In May 1797, he set up shop as a manufacturer of passementerie and padous, which were used to trim garments. They are also used to tie men's hair into catanogans, and to lace shoes. For optimum production, Richard bought many Zurich-style looms capable of weaving twelve to twenty-four at a time, depending on the width required: he installed these machines in Saint-Chamond. He also manufactured sewing silks. In 1799, the Army of Italy began the Italian campaign against the Second Coalition, with setbacks that caused the already bloodless French state to lose the few territorial conquests that were barely holding it together. In the economic doldrums of the Directoire period, Richard-Chambovet was ruined for the first time.

However, he resumed his activities just as the coup d'état of 18 Brumaire brought economic recovery. It was then that he had to contend with Lyon's industry, which, out of protectionism, forbade dyers and chevilleurs from working for Saint-Chamond's sewing silk manufacturers, and with fashion, which definitively adopted short hair and abandoned culottes in favor of pants, rendering padous useless.

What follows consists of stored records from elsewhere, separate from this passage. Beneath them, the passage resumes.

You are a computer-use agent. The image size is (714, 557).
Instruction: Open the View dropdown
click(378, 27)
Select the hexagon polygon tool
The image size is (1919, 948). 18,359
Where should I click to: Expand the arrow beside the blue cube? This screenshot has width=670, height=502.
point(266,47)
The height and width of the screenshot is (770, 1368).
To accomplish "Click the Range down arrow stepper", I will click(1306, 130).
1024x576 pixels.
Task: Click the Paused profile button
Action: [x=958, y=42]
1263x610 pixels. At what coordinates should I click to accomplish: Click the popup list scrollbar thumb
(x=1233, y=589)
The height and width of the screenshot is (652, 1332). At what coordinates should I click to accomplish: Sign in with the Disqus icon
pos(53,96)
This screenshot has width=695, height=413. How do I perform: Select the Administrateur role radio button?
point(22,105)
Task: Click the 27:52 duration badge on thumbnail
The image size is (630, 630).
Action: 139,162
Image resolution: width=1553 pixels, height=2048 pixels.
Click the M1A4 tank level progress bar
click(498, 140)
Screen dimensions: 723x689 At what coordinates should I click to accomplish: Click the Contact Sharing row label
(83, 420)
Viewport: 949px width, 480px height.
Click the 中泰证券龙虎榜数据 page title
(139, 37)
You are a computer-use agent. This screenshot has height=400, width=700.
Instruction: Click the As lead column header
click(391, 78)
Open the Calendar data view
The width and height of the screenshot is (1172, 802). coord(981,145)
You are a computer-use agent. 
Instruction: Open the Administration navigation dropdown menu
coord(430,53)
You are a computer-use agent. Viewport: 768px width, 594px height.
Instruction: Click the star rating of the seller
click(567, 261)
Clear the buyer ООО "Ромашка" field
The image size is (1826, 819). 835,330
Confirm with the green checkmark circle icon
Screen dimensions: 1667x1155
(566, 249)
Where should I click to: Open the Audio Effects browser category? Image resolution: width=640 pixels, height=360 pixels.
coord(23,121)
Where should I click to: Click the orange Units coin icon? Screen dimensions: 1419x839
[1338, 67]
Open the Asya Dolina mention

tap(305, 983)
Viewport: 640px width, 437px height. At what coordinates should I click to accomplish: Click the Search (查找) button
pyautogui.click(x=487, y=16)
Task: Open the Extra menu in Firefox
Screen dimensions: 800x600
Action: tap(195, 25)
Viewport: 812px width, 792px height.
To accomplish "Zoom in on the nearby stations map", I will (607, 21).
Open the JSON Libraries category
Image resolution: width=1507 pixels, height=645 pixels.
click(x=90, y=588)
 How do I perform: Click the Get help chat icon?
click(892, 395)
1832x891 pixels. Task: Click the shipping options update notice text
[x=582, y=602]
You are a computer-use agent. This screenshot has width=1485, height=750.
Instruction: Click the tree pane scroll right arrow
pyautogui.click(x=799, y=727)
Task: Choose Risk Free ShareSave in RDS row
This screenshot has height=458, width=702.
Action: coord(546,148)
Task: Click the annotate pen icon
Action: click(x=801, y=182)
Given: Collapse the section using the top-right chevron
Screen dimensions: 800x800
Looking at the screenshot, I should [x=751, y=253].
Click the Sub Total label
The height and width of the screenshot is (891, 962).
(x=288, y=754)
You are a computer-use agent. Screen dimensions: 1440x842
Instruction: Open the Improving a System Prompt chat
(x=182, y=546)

In 1804, for the second time, he went bankrupt.

=== Laces manufacturer ===

==== Conservatoire des arts et métiers ====
Against this backdrop, Richard-Chambovet seemed discouraged. As Thiollier states in his 1894 biographical note: "His family possesses letters written by him at this time, in which he declares that if he were not married, he would immediately return to service to seek glory or death".

He then investigated whether there was a way to increase the production of foil ganses from the low heddle looms at Saint-Martin-en-Coailleux. The idea was to use these looms to make flat laces, like those imported from Germany. But he gave up and thought of going to Germany. He recalled an article in the Journal des Débats - which on 15 July 1805 became the Journal de l'Empire- describing the lace industry in the Duchy of Berg. It states that "laces were made on certain looms operated by a single person, and that each loom produced around a hundred ells of laces each day".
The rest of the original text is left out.